=== Required work ===
Within the entries below, the lines from the one with "Image resolution: width=768, height=2132." through the one with "sales@cochranes.co.uk" are to be set down exactly, both ends kept.

*** Opening of Input ***

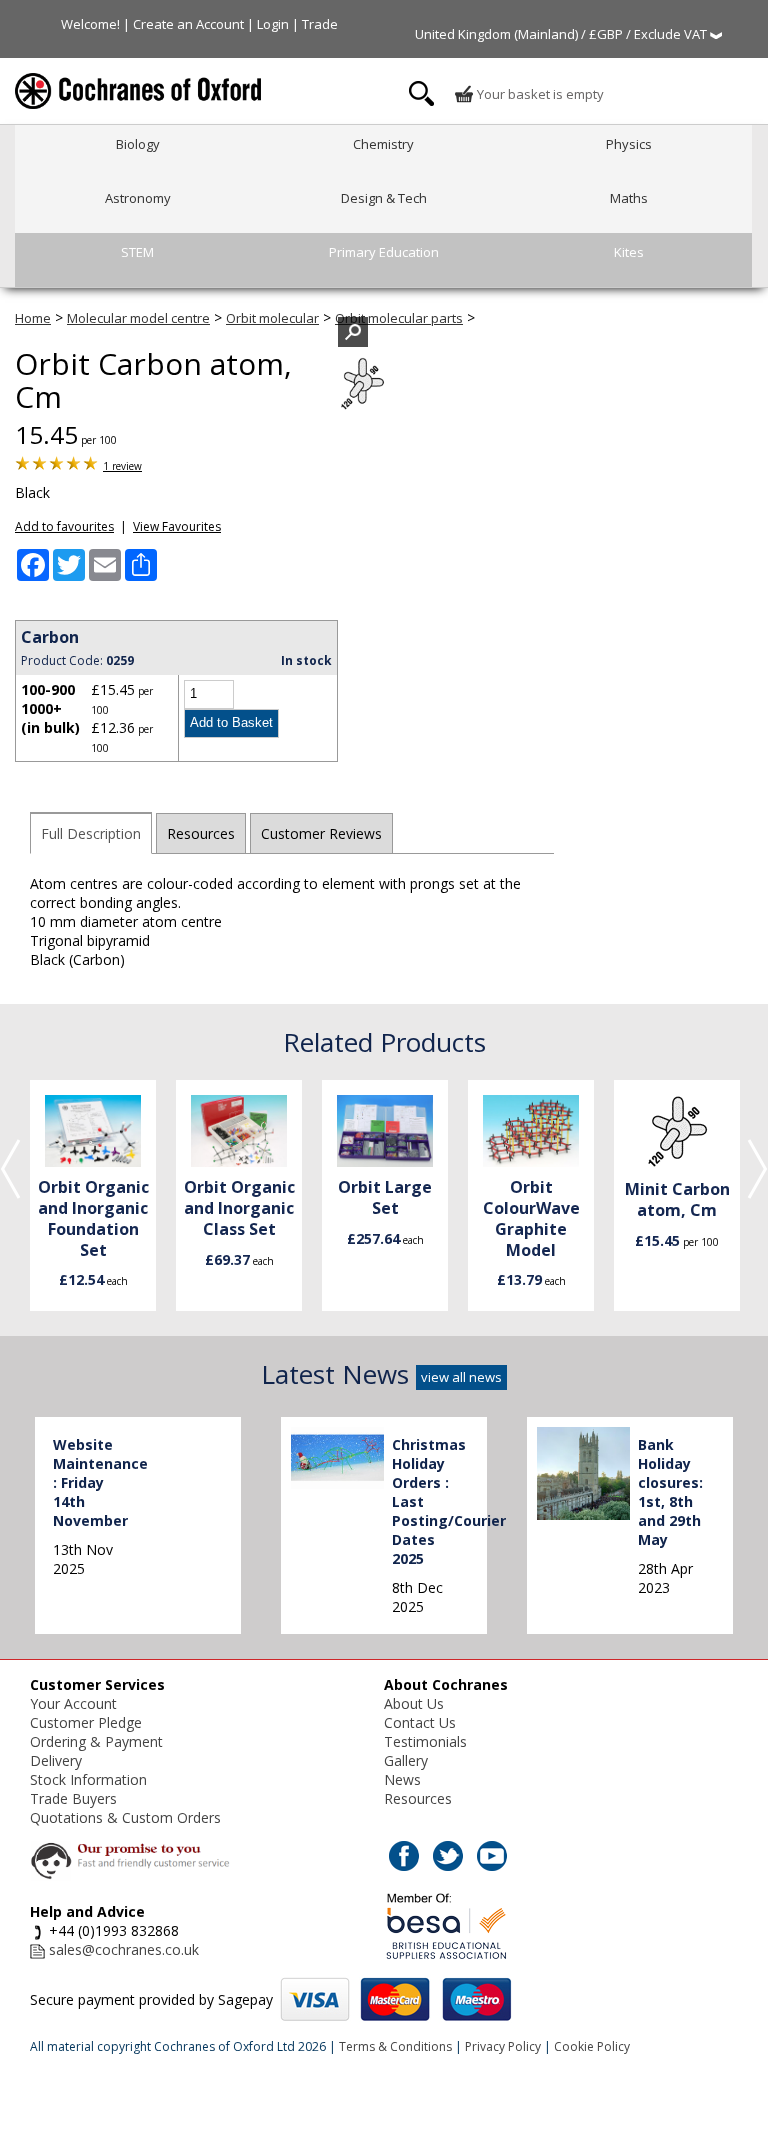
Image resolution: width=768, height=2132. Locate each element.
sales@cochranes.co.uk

*** Close of Input ***
*** Opening of Input ***

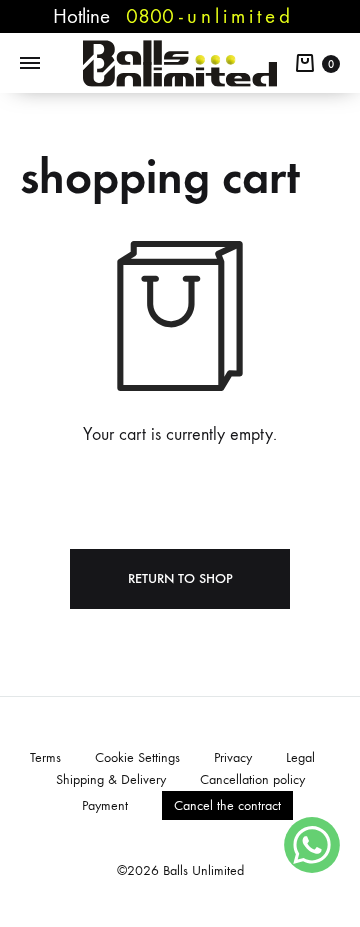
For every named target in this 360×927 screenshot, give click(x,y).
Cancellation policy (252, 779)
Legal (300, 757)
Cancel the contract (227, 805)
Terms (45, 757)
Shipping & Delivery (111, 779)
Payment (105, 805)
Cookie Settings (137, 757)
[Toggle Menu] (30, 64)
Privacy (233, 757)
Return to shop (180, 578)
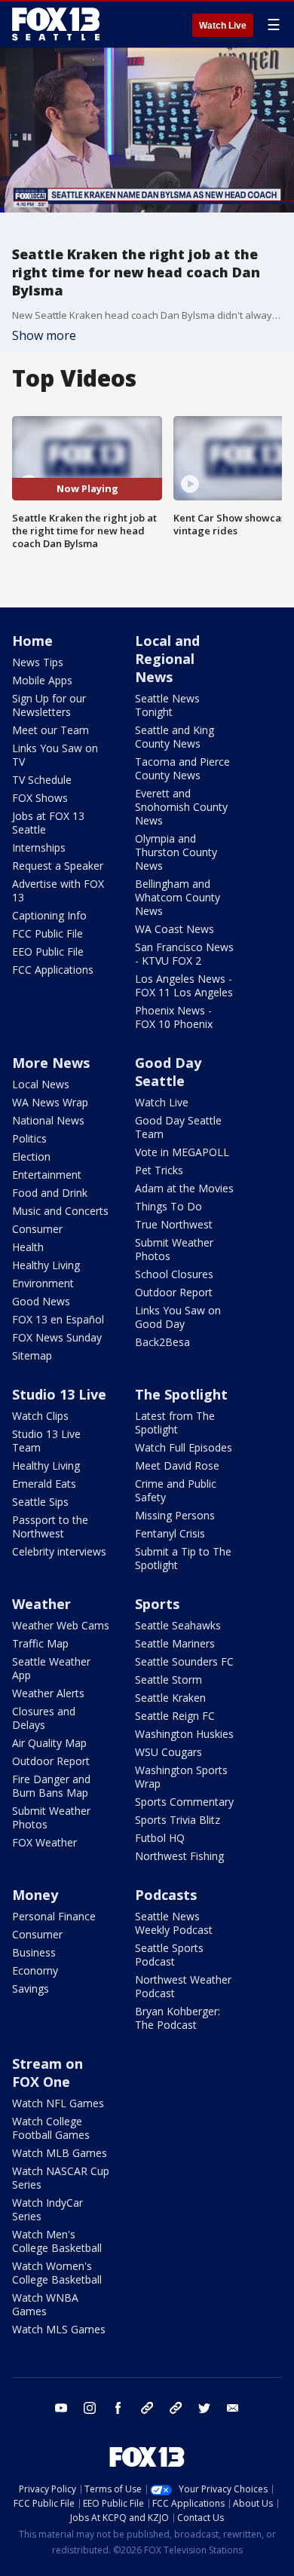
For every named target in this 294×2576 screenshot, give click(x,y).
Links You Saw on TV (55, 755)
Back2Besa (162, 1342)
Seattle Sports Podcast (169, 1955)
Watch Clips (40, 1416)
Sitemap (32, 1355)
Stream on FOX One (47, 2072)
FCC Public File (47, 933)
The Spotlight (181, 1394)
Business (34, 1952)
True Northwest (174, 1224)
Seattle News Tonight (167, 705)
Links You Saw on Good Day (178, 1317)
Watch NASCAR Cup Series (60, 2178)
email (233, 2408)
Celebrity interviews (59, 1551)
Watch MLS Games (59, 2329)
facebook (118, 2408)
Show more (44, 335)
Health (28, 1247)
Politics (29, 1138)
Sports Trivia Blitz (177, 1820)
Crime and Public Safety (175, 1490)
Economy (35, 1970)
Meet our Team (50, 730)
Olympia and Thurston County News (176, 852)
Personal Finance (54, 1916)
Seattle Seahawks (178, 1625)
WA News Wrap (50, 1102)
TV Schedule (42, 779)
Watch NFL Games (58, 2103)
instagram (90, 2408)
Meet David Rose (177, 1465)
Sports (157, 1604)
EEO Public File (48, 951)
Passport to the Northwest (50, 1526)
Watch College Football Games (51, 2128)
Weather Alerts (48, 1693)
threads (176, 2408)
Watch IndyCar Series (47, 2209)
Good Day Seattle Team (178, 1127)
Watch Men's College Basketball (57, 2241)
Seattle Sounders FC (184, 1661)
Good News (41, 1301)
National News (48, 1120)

*** Close of Input ***

=== Exercise solution ===
Image resolution: width=768, height=2132. Locate each element.
sales@cochranes.co.uk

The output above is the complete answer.